Berdasarkan keterangan awal kepolisian, kecelakaan bermula ketika bus melaju dalam kondisi normal sebelum akhirnya diduga pengemudi kehilangan konsentrasi.

Dalam hitungan detik, kendaraan mulai oleng hingga keluar dari jalur utama dan masuk ke saluran drainase di sisi jalan tol.

“Di tempat kejadian di KM 454 hilang konsentrasi kemudian masuk got jalan tol,” ujar Humas Polres Semarang, AKP Budi.

Setelah keluar dari jalur, bus tidak sempat dikendalikan kembali hingga akhirnya terguling. Benturan keras membuat sejumlah penumpang terpental dan kendaraan mengalami kerusakan cukup parah di hampir seluruh bagian bodi.

Dua penumpang dinyatakan meninggal dunia di lokasi kejadian akibat luka berat yang diderita. Sementara itu, dua penumpang lainnya mengalami luka-luka dan langsung dilarikan ke fasilitas kesehatan terdekat untuk mendapatkan penanganan medis.
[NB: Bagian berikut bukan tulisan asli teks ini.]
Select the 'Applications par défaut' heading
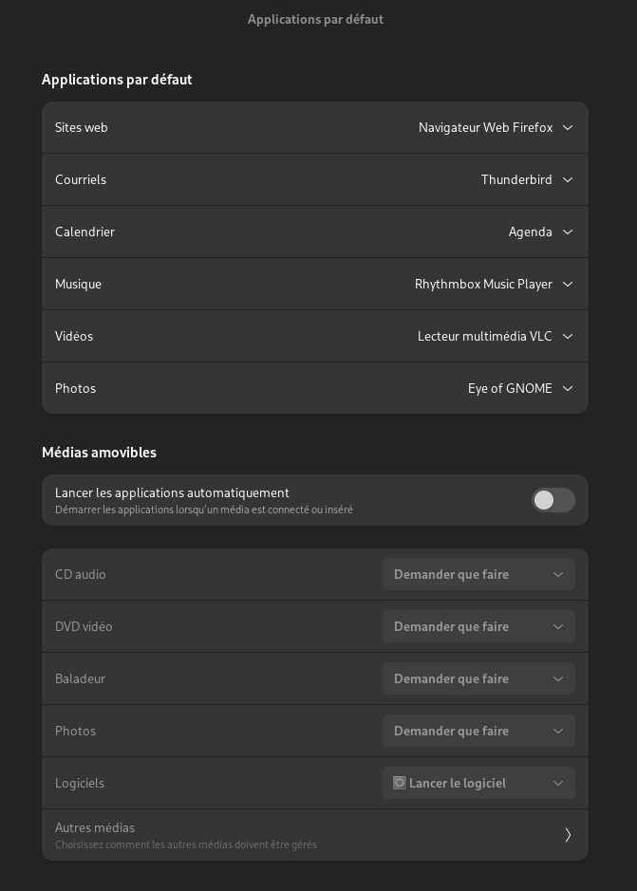Viewport: 637px width, 891px height. [x=117, y=80]
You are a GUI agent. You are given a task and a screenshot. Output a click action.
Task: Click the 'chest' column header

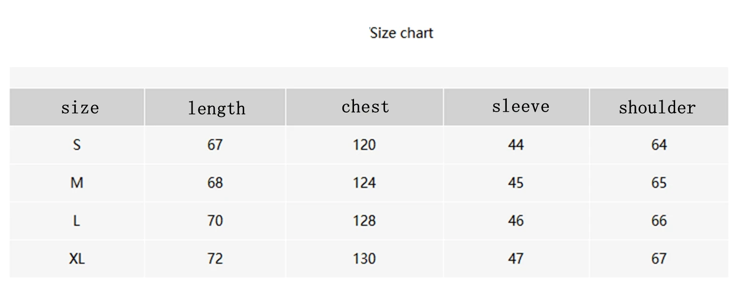click(365, 106)
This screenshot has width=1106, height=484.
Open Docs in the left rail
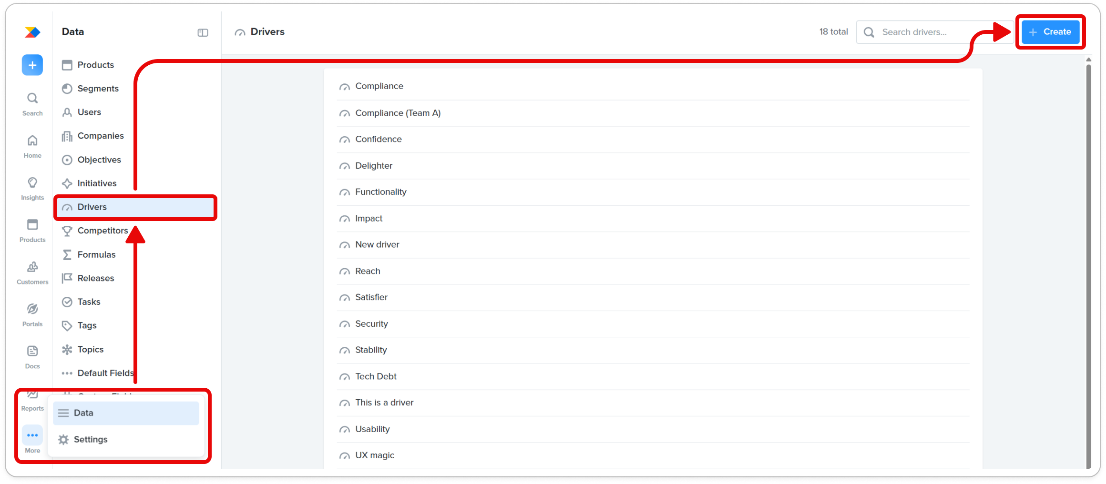click(32, 357)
Penumpang lain yang selamat juga telah menjalani pemeriksaan kesehatan untuk memastikan kondisi mereka stabil.

Suasana di lokasi kejadian sempat mengalami kepadatan karena proses evakuasi korban dan kendaraan berlangsung cukup lama.

Petugas kepolisian bersama pengelola jalan tol bekerja sama untuk mengamankan area kecelakaan serta memastikan arus lalu lintas tetap terkendali.

Proses evakuasi dilakukan menggunakan peralatan derek untuk mengangkat bus yang terguling di dalam saluran drainase. Sementara itu, jenazah korban dan penumpang luka segera dibawa ke rumah sakit terdekat.

Hingga kini, pihak kepolisian masih melakukan penyelidikan lebih lanjut untuk memastikan penyebab pasti kecelakaan.

Dugaan sementara mengarah pada faktor kelalaian pengemudi, namun investigasi teknis terhadap kondisi kendaraan juga masih dilakukan.

Peristiwa ini menambah daftar kecelakaan di ruas jalan tol yang melibatkan kendaraan wisata, sekaligus menjadi pengingat pentingnya aspek keselamatan perjalanan, termasuk kondisi fisik pengemudi dan kesiapan kendaraan sebelum beroperasi di jalur jarak jauh.